> Posted by Elisabeth Rhyne and Sonja E. Kelly, CFI
We are looking for four research fellows to explore some of the most relevant and exciting questions facing the financial inclusion community. Interested?
Before answering, some background. A few months ago we articulated some ambitious unanswered questions that we think will propel financial inclusion forward, and offered the space for you to contribute questions, too (many thanks to those of you who made suggestions!). Since the Center for Financial Inclusion at Accion is committed to figuring out what is working in financial inclusion and worth replicating, we have made it a priority to partner this year with researchers to explore some of these questions in greater detail.
And that’s where you come in.
We are looking for researchers who are interested in becoming fellows for the Center for Financial Inclusion at Accion’s brand new Fellows Program. The Fellows Program will empower independent researchers to systematically analyze some of the most important and critical challenges facing the industry. This year, we are selecting four fellows to explore the following topics:
- What are the conditions for “on-ramps” to lead to deeper inclusion? With the World Bank’s commitment to Universal Financial Access and the Better Than Cash Alliance’s pursuit of G2P payments, both of which focus on connecting people to transaction accounts, the next question is how (and whether) such connections lead to greater inclusion, through either active account usage or access to additional products. What cases demonstrate successful on-ramps and what factors or strategies enabled deeper inclusion to take place? Research could examine one or several examples.
- Impact of ubiquitous Internet access on the business models for financial inclusion. By 2020, the vast majority of the world’s people will have access to Internet through smart phones and tablets. Internet access could transform the way financial service providers and customers interact. For example, SMS could be displaced as the main mobile money channel by apps that connect directly to customers, altering the respective roles of mobile network operators and financial institutions. App-based services could also facilitate a richer interface with customers, involving local languages, scripts and pictures, among other features. What scenarios are possible or likely? What can be learned from offerings to date?
- Clients that grow from microenterprise to small business. An increasing number of longer term clients in the portfolios of Accion partner microfinance institutions (MFIs) began working with their MFIs as microenterprises and have since grown into small businesses with higher turnover and more employees. This phenomenon merits closer examination in order to identify the factors that have supported such growth and the financial service needs of these enterprises when they reach larger scale. Research questions might include: prevalence of such clients; their characteristics; growth path and history as clients; and/or current sources and uses of financial services. Research could draw from administrative data provided by the MFI, surveys or interviews with clients, or a combination.

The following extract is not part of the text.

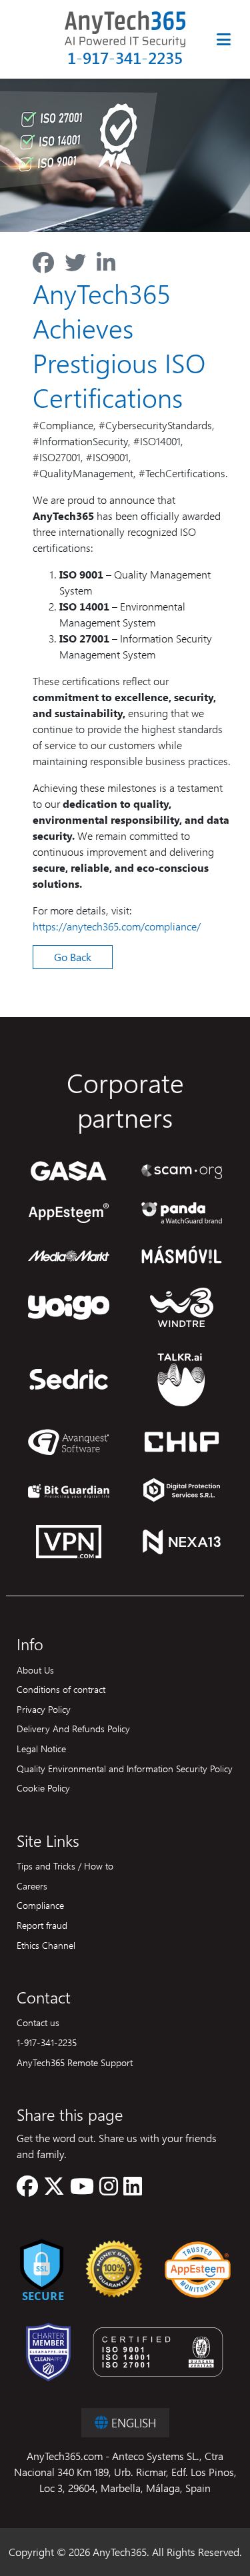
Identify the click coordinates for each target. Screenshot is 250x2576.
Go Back (72, 957)
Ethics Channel (46, 1944)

- Cost savings from technology in microfinance delivery. Accion partner MFIs have taken various initiatives to incorporate technology into their operations with a view to reducing costs. These steps include use of data analytics to streamline the credit underwriting process, digital field applications to boost the productivity of front line staff or agents, and transaction automation such as mobile payments to reduce the cost of handling transactions. Research on this question could either focus on one type of technology use and assess its results across several institutions or, if a suitable methodology were available, it could look at results across technology types.
Fellowships will last from 4-12 months (depending on the timeline articulated in the research proposal), and fellows will have access to the resources of the Center for Financial Inclusion at Accion. In some cases fellows will be able to leverage data generated from Accion institutions or investments. In addition to these benefits, research the fellows undertake will be actively disseminated through Accion’s network, and even more broadly.
We would like to invite you to propose a research project under this program, or, if the opportunity isn’t right for you, to share the announcement with your network. We are accepting proposals until 11:59 pm August 11, 2015 EST. The most competitive proposals will be ones that clearly and specifically articulate a feasible research methodology, budget, and timeline. Applicants most suited to the program will be ones who clearly understand the relevance of their research for financial inclusion, and who can demonstrate previous experience with the methodology and/or research topic.